- [PROBLEM]
Find the lines in the records below that contain "will", and report each of them.
[DATA FOR PROCESSING — start]
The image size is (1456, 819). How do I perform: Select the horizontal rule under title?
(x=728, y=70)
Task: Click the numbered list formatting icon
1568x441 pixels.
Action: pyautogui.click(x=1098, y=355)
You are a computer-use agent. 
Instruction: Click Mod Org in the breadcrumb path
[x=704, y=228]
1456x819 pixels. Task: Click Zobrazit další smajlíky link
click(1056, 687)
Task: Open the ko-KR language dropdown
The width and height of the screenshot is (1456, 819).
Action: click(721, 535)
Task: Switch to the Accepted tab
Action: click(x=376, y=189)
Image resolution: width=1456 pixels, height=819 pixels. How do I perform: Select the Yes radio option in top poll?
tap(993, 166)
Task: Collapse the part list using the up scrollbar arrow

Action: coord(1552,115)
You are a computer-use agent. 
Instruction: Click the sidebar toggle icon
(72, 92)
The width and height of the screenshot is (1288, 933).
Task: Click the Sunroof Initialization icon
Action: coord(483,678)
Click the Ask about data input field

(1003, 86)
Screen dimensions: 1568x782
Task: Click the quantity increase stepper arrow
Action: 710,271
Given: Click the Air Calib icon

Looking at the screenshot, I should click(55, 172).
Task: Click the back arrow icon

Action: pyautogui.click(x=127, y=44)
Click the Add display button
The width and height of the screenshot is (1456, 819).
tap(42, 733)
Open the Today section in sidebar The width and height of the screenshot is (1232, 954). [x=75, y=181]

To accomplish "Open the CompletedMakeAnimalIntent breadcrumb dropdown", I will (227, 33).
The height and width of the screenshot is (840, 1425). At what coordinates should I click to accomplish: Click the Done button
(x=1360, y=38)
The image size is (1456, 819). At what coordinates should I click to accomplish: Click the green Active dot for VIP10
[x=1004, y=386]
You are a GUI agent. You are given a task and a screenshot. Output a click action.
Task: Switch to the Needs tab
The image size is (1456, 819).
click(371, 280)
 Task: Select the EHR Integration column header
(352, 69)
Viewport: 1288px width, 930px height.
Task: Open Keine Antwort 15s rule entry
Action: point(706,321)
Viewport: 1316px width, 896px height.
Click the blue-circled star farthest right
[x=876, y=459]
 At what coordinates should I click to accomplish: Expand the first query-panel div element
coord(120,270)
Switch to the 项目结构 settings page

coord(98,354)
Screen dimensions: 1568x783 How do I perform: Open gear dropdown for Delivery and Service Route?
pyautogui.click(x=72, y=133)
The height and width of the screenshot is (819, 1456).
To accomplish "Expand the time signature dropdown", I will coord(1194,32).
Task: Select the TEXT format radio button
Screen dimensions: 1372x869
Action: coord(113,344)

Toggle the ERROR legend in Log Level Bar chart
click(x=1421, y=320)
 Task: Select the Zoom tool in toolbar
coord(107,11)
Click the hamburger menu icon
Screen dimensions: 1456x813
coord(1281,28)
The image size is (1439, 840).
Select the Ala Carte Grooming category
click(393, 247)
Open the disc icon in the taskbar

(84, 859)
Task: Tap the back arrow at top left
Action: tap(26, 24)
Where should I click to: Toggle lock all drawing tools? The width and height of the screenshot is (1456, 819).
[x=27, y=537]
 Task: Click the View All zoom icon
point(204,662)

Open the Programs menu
[DATA FOR PROCESSING — finish]
- [OUTPUT OF THE EXERCISE]
To accomplish "Open the CompletedMakeAnimalIntent breadcrumb dropdown", I will (227, 33).
To accomplish "Expand the time signature dropdown", I will coord(1194,32).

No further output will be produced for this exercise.